Happy End of The World

There is something cathartic about failure.  About reaching rock bottom, just like a drug addict who realizes that they can’t possibly fall any lower.  Having reached the end of the line, there is nothing for them to look forward to anymore, or to worry about, for that matter.  A bizarre sense of calm and optimism suddenly prevails.  Not because there is an intentional quest for redemption from addiction, and not even because the addict has learned their lesson.  It is simply because the faint light shining from above is slightly more appealing than the dark, cold and damp floor of the hole they are trapped in.
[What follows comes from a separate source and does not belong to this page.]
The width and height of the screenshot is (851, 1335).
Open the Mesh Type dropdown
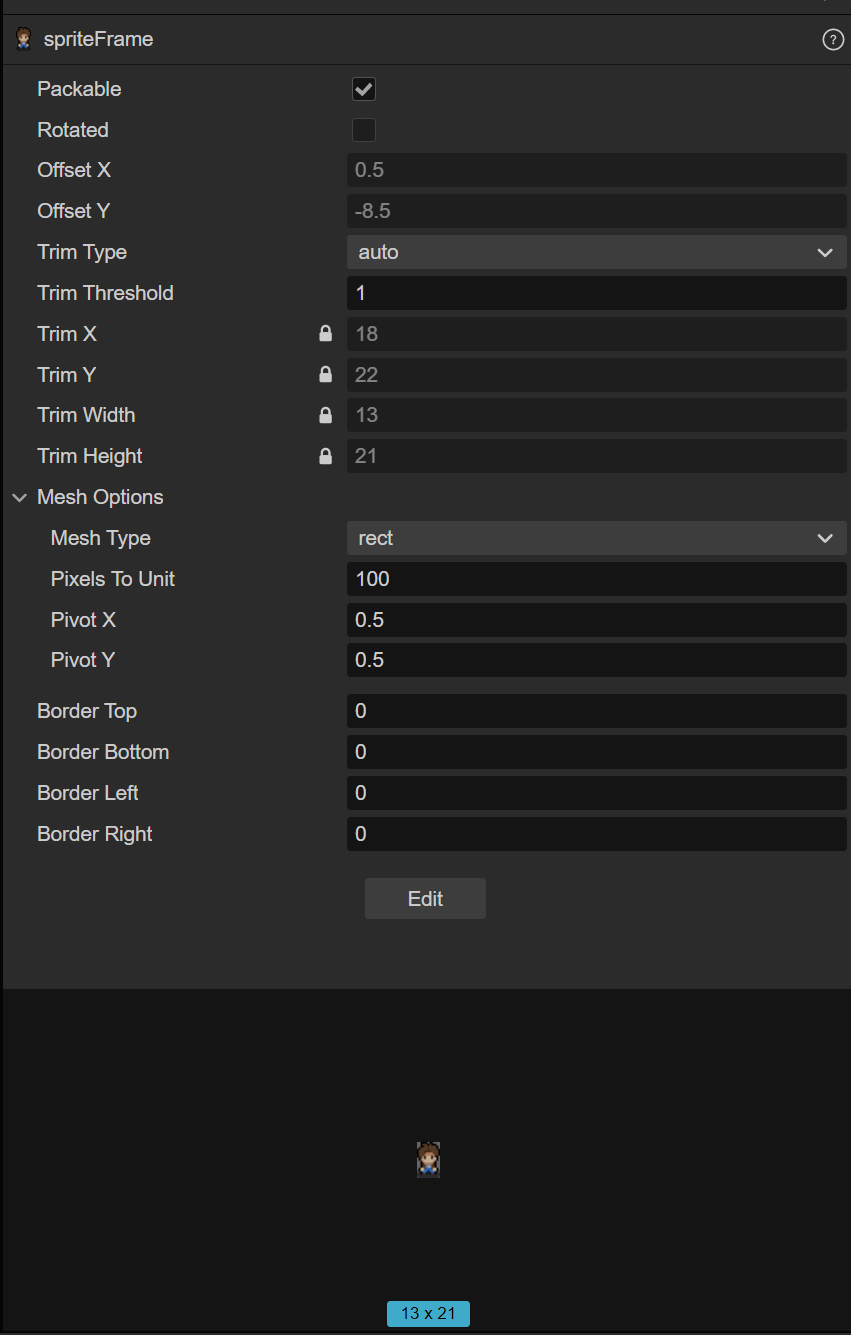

Humanity has now done all the drugs it could possibly do, and is quickly approaching Graduation Day.   The party is coming to an abrupt stop as we begin to realize that we are concluding our enrollment in the Nature Studies University of Earth with a big fat F minus.  All those “accomplishments”, those civilisations, the tin cans that we sent to the moon, and we still get an F.  No stealing or bribery, bullying or plagiarism can save us this time.  We’ve pillaged all there was to pillage.  Bullied every species to extinction. And pretended that we are God’s PR agency, writing silly books like the Bible in his name to justify our sins and mislead our fellow classmates.  Is there any school mischief left, that this appalling student hasn’t yet ticked off their list?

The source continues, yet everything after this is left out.